The trouble in this relationship starts right away when Jesse's son from a previous marriage, Hank (Seamus Davey-Fitzpatrick of “Moonrise Kingdom”) has to go back to the U.S. to live with his mother. Jesse feels guilty about not being a bigger part of his son's life. There is talk about going to live in America. Celine rebels at this idea. She wants to advance her career in Europe.
Since Jesse is a writer, the move to the states would be a lot easier for him than it would be for the rest of the family. This discussion doesn't get very far before Celine brings up the feminist issues of doing a lot of domestic work which is hampering her career. Eventually, the discussion gets down to infidelity. It gets pretty intense, in part, because their two daughters, Ella and Nina (Jennifer Prior and Charlotte Prior) are not with them. Their friends have arranged for the girls to be cared for while Jesse and Celine enjoy a fancy hotel room they have arranged for them.

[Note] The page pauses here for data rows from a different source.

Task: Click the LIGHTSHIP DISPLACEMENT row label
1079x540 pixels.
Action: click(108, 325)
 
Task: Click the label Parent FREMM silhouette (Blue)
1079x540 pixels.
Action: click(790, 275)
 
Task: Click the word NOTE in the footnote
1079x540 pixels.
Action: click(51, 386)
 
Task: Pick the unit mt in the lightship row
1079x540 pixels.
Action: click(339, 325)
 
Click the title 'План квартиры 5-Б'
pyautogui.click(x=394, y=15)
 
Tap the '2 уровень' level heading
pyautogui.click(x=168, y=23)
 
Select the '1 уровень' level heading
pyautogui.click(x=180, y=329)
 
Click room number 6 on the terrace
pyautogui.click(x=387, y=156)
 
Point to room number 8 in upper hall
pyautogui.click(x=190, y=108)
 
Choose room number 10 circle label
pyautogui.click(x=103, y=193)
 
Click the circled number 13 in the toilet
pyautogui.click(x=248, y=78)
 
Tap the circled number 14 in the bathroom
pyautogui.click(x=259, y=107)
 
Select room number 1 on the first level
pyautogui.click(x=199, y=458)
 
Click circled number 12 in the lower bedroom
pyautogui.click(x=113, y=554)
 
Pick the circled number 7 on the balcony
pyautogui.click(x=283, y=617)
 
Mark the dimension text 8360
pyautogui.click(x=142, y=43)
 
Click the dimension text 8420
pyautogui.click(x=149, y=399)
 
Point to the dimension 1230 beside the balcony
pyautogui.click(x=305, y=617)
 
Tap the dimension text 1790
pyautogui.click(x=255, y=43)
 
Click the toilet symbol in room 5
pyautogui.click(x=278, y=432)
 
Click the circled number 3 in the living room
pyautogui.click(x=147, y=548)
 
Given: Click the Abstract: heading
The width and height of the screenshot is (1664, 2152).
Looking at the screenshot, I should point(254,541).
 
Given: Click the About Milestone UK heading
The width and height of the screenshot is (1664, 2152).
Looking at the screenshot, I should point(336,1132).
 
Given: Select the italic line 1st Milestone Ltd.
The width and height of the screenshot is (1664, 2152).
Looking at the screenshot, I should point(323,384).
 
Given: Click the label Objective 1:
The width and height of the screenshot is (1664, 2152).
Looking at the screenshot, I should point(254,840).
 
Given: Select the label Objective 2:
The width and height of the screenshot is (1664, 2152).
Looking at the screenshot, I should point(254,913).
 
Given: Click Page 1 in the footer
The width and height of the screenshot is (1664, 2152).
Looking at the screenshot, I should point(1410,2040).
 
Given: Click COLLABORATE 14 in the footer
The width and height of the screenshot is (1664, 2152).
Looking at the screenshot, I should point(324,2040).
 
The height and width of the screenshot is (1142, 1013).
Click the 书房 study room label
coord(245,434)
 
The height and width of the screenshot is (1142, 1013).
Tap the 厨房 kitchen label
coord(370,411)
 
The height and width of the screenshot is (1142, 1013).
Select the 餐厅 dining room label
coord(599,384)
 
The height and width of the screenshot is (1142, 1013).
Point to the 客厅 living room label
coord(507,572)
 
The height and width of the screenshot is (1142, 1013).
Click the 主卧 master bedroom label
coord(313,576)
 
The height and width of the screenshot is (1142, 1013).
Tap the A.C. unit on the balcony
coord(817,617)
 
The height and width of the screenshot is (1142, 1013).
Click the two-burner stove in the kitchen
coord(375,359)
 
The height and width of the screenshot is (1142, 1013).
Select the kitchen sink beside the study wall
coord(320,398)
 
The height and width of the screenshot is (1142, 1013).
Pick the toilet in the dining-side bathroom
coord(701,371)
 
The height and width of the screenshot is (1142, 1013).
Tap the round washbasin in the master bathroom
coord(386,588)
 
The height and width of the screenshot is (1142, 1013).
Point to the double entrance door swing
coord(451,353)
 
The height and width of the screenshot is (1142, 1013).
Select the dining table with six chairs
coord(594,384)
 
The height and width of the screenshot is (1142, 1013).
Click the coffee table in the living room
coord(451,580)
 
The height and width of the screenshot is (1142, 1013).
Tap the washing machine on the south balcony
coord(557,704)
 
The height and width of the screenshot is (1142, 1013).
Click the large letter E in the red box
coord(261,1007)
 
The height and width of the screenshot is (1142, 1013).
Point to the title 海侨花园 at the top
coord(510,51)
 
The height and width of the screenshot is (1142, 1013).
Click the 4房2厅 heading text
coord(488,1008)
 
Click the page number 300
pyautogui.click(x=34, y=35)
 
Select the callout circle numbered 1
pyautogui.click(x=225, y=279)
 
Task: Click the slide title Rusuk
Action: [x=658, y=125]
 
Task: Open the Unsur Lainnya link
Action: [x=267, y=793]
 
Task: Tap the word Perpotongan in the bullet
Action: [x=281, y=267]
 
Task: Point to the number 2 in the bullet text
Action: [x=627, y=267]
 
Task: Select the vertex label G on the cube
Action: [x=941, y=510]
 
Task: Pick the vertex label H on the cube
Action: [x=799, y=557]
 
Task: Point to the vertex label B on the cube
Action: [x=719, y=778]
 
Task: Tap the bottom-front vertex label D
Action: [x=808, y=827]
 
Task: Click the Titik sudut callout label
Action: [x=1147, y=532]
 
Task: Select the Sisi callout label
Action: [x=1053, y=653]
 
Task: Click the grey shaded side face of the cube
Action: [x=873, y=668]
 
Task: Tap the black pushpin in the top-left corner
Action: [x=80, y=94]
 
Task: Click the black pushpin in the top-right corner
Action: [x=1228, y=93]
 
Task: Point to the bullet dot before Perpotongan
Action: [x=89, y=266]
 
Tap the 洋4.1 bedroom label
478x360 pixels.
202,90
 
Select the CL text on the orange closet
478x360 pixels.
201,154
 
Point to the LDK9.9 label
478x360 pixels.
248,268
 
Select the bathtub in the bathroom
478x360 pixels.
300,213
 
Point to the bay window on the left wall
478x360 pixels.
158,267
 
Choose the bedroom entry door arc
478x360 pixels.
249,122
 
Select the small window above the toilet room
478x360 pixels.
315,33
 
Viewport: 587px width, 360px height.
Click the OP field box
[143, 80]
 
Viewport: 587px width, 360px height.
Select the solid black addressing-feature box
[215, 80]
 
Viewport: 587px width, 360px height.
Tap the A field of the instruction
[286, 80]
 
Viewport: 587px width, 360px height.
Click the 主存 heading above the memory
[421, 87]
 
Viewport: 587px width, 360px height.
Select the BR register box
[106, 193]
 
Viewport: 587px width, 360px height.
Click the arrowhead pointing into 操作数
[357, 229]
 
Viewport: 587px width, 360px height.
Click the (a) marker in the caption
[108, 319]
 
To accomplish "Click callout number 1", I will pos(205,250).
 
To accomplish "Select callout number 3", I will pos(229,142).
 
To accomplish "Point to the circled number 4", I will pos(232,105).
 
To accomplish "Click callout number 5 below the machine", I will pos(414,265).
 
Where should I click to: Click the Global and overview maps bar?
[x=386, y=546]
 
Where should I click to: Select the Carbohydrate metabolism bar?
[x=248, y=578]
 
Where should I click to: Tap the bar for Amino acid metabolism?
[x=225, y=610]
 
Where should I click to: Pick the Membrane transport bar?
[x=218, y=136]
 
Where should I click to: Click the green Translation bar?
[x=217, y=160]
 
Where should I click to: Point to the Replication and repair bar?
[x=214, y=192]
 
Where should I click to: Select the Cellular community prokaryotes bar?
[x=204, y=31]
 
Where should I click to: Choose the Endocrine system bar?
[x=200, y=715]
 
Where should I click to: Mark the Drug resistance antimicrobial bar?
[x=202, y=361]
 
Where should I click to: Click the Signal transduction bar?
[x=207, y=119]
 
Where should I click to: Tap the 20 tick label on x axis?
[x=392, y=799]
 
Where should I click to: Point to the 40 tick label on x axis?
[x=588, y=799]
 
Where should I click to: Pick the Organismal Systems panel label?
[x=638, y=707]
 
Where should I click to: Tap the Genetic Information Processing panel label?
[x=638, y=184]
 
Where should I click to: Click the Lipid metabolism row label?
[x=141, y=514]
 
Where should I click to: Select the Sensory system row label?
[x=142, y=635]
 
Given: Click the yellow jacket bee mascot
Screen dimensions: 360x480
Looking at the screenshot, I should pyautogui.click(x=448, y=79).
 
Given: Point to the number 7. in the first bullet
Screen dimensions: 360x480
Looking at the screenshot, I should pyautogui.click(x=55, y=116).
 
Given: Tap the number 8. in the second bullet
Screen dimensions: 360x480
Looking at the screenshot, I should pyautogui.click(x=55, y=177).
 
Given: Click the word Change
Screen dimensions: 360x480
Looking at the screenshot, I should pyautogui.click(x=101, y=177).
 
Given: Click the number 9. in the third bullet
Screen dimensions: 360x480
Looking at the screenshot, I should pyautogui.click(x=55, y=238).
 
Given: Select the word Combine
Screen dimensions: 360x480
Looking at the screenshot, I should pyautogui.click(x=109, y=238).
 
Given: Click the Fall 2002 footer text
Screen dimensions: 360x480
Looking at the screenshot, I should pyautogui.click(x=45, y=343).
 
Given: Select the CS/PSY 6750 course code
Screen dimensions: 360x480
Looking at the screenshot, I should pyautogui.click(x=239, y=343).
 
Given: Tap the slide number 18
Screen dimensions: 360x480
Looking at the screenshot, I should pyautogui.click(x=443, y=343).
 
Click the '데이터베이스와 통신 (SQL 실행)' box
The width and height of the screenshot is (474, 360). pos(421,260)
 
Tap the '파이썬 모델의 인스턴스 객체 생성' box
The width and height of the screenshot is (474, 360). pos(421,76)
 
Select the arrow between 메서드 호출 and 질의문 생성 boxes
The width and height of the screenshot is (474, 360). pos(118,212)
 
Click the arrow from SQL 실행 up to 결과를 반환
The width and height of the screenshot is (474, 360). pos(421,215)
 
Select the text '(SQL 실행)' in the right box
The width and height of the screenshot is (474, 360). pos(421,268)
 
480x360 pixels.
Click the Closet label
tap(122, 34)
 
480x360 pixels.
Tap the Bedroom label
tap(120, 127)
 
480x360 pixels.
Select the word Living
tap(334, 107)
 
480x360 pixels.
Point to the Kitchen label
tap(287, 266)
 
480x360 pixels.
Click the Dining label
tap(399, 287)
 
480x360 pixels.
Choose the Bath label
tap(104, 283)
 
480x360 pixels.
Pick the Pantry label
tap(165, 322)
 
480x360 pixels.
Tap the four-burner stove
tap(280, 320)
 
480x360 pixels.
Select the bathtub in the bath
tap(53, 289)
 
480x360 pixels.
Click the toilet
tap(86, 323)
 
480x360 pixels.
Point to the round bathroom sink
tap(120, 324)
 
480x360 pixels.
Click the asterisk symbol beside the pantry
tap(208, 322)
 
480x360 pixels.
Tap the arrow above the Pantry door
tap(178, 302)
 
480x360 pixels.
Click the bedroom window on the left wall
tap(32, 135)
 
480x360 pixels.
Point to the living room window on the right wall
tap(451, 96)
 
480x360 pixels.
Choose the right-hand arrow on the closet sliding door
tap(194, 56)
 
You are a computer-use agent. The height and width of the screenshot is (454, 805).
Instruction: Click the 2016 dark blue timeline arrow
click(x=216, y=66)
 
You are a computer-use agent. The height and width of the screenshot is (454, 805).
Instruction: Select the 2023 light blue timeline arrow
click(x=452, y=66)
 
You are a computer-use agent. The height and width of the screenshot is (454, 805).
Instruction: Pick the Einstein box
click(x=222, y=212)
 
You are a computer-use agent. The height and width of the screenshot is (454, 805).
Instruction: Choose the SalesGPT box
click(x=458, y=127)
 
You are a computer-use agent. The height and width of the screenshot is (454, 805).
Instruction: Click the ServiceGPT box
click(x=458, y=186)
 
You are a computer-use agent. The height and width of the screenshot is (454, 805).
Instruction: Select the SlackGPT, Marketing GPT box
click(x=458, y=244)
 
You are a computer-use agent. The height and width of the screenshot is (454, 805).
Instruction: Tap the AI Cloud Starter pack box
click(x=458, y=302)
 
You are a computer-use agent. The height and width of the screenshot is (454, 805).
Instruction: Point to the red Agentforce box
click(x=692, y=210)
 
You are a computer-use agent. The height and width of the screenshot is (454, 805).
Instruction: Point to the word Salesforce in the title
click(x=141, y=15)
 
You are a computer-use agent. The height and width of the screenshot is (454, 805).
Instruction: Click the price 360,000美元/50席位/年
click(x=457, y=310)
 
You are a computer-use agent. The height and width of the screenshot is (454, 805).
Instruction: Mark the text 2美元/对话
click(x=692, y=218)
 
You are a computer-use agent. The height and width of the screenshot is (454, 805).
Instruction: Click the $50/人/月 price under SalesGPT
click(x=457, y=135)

All of this takes place in the Peloponnese region of Greece, but this film doesn't invoke a sense of place in the way the first two films of this series did. Jesse and Celine walk amid the ancient streets and enjoy outdoor dinner conversations with friends before they end up alone for their big argument, which actually began hours earlier in the car with the two girls asleep in the back. These discussions around the table are far ranging, delving into the nature of modern love, marriage and sex. There is a discussion of internet sex and virtual sex.
One of the more poignant conversations is about lost love. An elderly woman talks at the dinner table about how she is starting to forget her late husband. How he appears to her, almost as a ghost, at night but vanishes in the daylight. There are several couples around the table ranging from very young to middle age. They talk about the compromises of marriage and the differences between men and women.
This is a very talky film. It is constructed almost entirely from dialog, and the dialog is elegant and natural sounding most of the time. In a couple of places, however, the talk sounds a bit phony and out of place. The acting is excellent throughout. This film explores the complexities and complications of modern love and life in an international setting.
I could not help but feeling at the end, however, that Jesse and Celine are just going through the motions in this story. Both of them are rational people who had been together for years. These people know this argument they are having is pointless. No matter what they decide, they will have to make sacrifices and there is no perfect solution to their problems, yet they tear each other apart anyway. This is an argument for the sake of having an argument.
There is a kind of resolution to this argument they are having, but it is rushed, inadequate and it comes in the last few minutes of the film. This sort of ending is fashionable these days, but it is also very thin and not as elegant as the conversations in the rest of the film. This film rates a B.